Quite unrelated, but I had to check what a concordance or compiling one means. Could you add a sentence or two to this effect to Tatoeba? These would be precisely the kind of material that an advanced learner finds useful.
I also added "compile" and "concordance" to my vocabulary.
I got a few lists of words online and compiled the following files:
A list with the top ~3k words ordered by frequency of occurrence in the OpSub corpus: https://github.com/sidfc/Langua...atoeba_v01.txt
A list with the top ~10k words ordered by frequency of occurrence in the OpSub corpus: https://github.com/sidfc/Langua...atoeba_v01.txt
They are organized as follows:
column 1 = the word
column 2 = occurrences of the word in OpenSubtitles.com (the file is ordered by this column)
column 3 = occurrences of the word in Tatoeba (only sentences by native users were considered)
column 4 = indicates how many times the word 'should' appear in Tatoeba
column 5 = it only shows for words that have less than 50% of the occurrences it 'should have' in Tatoeba
As an example, the words 'indistinct', 'limitation', 'restriction', 'annulment', 'inaudible', 'flare', 'abduction', 'depot', 'decoy', 'deposition', 'cheater', 'retainer', 'hypothetically', 'caress', 'rebound', 'sleepover', 'riddance', 'relive', 'proxy', 'onward', 'visitation', 'envoy', 'reptile', 'viewer', 'proclaim', 'retrieval', 'canvass', 'caterer', 'abduct', 'withhold', have ZERO occurrences in this site (considering only sentences by natives).

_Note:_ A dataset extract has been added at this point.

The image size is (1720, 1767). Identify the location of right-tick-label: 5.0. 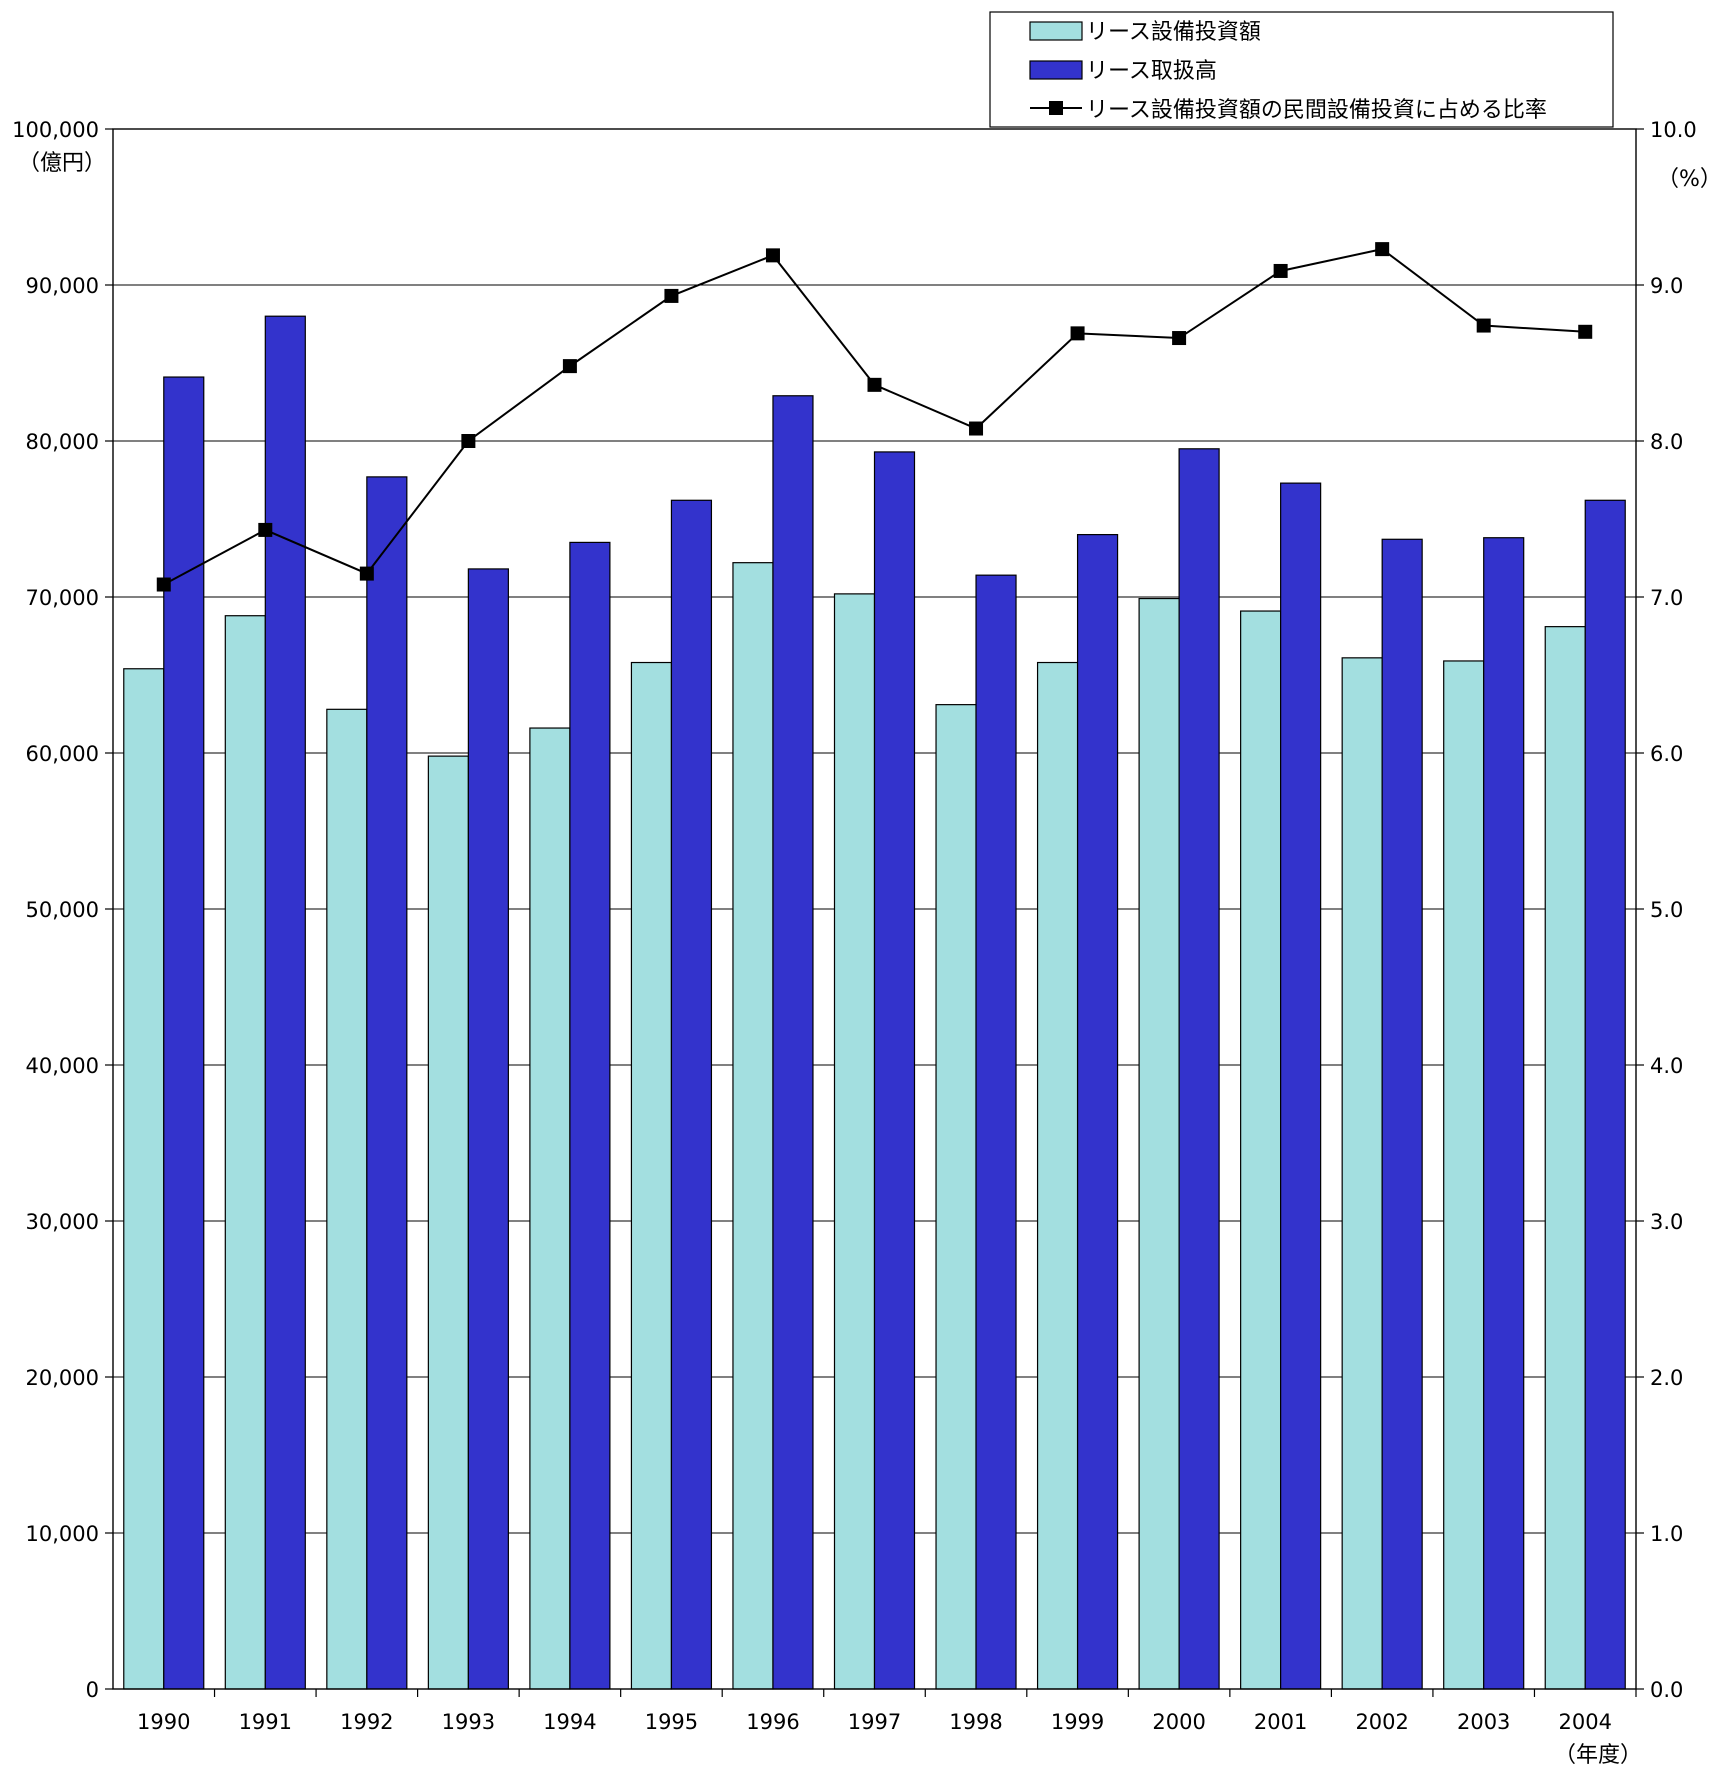
(1666, 910).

I only use OpSub to measure the frequency of words, not as a source of words (there are too many wrong words in there). So, there isn't much I can do in order to generate a good/useful list of most frequent words (in any language).
* UPDATE *
Now using data from the British National Corpus.
A list with the top 30k words ordered by frequency of occurrence in the BNC corpus: https://github.com/sidfc/Langua...atoeba_v01.txt
You need to look at the second column of numbers (third column from left to right) to find words that have a low number of occurrences in Tatoeba.
MacGyver - Would that be possible to generate a list of words in Portuguese that were not "posted" on Tatoeba?